Così, quella sorta di nebulosa interiore esce fuori violenta, come l'eruzione di un vulcano. E all'improvviso i suoi contorni diventano nitidi, chiari, talmente in rilievo che è impossibile non vederli, non percepirli esattamente per quelli che sono. Ancora non mi è del tutto chiaro che cosa ci sia all'interno di questa nebulosa, ma posso vedere che cosa la circonda: il niente. E vederlo scritto a chiare lettere rende tutto molto più facile. Il taglio netto. Intendo. Perchè non merito niente, evidentemente. Perchè la persona che sta causando tutto questo dolore non si accorge, non può, non vuole, non è in grado di mandarmi nemmeno un fottutissimo messaggio per dirmi che sta bene.

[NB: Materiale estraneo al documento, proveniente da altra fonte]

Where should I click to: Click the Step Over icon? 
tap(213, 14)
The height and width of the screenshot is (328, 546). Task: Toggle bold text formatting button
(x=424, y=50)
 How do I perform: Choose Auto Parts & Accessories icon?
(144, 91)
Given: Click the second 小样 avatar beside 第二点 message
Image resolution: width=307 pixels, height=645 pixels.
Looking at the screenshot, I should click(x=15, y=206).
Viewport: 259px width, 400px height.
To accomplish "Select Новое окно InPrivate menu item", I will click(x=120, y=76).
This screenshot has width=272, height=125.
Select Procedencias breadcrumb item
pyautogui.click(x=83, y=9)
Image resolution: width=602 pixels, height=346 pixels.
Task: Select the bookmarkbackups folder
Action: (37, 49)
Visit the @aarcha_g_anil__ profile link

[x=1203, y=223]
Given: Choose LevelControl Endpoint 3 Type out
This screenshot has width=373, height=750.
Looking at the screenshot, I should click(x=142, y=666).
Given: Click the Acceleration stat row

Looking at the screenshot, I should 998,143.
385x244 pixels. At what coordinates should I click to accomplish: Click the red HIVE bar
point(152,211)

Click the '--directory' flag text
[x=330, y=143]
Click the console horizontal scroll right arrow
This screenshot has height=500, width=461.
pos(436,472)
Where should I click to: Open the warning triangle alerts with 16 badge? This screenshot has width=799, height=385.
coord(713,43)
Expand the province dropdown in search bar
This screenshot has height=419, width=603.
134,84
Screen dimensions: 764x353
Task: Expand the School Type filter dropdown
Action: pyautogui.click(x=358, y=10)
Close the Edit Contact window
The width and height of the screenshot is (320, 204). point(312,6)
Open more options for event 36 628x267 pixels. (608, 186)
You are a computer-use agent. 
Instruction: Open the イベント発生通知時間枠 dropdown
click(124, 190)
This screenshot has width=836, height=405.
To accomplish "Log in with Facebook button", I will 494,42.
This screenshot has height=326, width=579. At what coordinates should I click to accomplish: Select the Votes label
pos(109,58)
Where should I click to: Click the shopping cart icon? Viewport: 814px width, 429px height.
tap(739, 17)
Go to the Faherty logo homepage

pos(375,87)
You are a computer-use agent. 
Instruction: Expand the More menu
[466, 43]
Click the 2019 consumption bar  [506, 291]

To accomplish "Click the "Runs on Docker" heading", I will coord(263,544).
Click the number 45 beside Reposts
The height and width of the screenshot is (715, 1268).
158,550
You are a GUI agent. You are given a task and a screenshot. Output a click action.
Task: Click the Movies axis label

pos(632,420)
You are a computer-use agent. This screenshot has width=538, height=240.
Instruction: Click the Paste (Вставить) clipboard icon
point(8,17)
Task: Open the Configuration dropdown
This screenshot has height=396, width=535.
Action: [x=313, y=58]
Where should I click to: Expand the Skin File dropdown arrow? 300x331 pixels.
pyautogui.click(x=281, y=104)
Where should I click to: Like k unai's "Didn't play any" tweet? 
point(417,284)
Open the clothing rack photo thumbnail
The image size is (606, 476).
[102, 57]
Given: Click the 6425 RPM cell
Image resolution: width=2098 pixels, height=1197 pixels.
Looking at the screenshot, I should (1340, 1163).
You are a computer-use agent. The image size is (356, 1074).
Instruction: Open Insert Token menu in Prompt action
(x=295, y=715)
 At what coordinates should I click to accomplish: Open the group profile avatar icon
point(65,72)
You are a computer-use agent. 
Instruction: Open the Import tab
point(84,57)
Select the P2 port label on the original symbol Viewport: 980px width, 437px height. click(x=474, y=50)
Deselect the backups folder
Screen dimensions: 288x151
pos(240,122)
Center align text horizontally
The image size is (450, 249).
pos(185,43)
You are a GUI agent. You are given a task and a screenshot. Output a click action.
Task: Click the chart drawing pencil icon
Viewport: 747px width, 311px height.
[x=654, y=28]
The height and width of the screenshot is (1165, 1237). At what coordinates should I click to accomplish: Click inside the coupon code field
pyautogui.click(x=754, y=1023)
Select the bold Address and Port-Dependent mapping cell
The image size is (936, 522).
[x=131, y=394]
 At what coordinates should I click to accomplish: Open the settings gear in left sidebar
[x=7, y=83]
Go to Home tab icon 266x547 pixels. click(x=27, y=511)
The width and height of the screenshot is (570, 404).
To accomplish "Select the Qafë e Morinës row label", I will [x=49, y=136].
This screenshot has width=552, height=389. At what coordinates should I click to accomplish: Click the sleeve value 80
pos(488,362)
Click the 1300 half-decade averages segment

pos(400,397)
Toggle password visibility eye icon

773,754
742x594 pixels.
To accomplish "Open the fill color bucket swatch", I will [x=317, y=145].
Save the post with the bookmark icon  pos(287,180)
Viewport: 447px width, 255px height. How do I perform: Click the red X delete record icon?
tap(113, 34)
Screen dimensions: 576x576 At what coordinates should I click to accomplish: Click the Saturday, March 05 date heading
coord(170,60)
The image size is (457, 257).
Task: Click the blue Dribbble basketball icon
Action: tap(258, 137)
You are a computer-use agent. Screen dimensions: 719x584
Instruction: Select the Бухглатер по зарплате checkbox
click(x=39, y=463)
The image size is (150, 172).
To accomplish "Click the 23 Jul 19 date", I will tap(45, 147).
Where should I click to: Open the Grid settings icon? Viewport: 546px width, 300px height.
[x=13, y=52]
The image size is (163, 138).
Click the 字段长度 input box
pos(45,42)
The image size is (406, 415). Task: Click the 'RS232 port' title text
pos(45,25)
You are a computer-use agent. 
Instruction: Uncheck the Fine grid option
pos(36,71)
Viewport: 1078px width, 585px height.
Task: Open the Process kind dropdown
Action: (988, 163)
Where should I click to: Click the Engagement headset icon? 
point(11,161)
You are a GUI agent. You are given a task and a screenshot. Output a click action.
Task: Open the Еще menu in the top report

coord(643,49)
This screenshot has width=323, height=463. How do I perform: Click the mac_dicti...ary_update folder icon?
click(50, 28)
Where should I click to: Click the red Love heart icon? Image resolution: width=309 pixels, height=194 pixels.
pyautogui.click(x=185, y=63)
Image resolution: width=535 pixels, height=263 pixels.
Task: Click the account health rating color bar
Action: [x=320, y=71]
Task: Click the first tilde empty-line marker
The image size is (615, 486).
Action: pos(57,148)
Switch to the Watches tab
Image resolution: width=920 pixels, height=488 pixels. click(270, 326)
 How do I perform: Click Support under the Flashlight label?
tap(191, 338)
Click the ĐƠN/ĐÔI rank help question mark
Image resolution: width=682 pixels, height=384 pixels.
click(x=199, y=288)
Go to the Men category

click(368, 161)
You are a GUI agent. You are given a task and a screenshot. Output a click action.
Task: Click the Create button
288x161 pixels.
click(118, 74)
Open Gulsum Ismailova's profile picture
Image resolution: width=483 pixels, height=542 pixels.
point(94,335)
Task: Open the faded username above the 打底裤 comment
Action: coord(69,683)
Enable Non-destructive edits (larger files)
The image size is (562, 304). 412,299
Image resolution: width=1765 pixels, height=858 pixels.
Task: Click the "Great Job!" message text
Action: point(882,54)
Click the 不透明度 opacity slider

O che sta male. O che è successo qualche cosa. O che se la sta spassando con qualcuno chissà dove. Non ha le palle per dire niente. Nemmeno per mantenere delle promesse da lui stesso fatte e da me mai chieste. Queste palle non le ha. Forse non le ha mai avute, ma ho preferito sempre passarci sopra. Questa mattina contemplo la mia tristezza infinita, la mia grande voglia di fuggire da tutto questo e allora lo scrivo. Lo scrivo che basta. Che ha deciso lui per tutti e due. Che ha fatto qualche cosa che io non avrei mai avuto il coraggio di fare: ossia tagliare i ponti. Non so per quale ragione - se mai avessi avuto il coraggio di farlo, credo che almeno una spiegazione io l'avrei data - abbia deciso. Non so cosa sia accaduto, se poi davvero qualche cosa è accaduta.
So solo che sono triste. Tanto triste. So che una parte di me forse lo sarà per sempre, perchè ha perduto quello che, fin dal primo momento, ha sentito essere il suo grande amore. So che devo guardare avanti perchè la vita è meravigliosamente speciale, e ogni giorno, grazie a Dio, ne ho la dimostrazione. So che non è affatto semplice guardarsi dentro e accorgersi di essere improvvisamente soli. Io l'ho amato tanto. Come non ho mai amato nessuno in vita mia, e come probabilmente non sarò in grado di amare ancora. Amerò in maniera diversa, senza fare paragoni, senza rimpiangere quello che ho perduto. Lo farò con un cuore nuovo e libero, anche se ci vorrà tempo. Tanto o poco solo il tempo me lo dirà. So che ci vorranno tante lacrime, oltre a tutte quelle già versate in questi giorni e quelle ingoiate nello stomaco. So che ho paura. So che non mi fido. So che mi sarà difficile credere nelle persone e avere fiducia nella vita. So che in pochi giorni mi ha portato via speranze, sogni, ultime illusioni. So che il silenzio può essere molto doloroso e che non sono ancora pronta del tutto a viverlo. Ma senza la mia volontà ci sono stata catapultata dentro e non posso tirarmi indietro.
Per quanto ne so potrebbe essere morto. Il fatto è che non so niente. Niente. E se davvero dovesse essergli accaduto qualche cosa - Dio non voglia - non ci sarà nessuno che mi avvertirà. Nessuno. Perchè io non sono nessuno nella sua vita. Non conto niente. Forse non ho mai contato nulla, e questi giorni ne sono la dimostrazione. Tutte le promesse infrante, tutte le parole al vento, tutto questo silenzio che pesa come un macigno così definitivo su di me. Non so dove sbattere la testa; lascio che le ore passino, nella vana speranza di avere qualche notizia, grande o piccola. Che quel fottuto cellulare squilli e che mi dica qualche cosa. Una qualunque cosa. Eppure so di non poterlo pretendere, anche se l'ho domandato con le buone. E allora lo lascio libero. Libero, come quando si libera la sabbia dalle mani, allargando appena un pò il palmo. Libero di scivolarmi via, di allontanarsi da me come sta facendo. Libero, senza più alcun tipo di legame. E devo liberarmi anche io. Lo devo fare. E lo farò.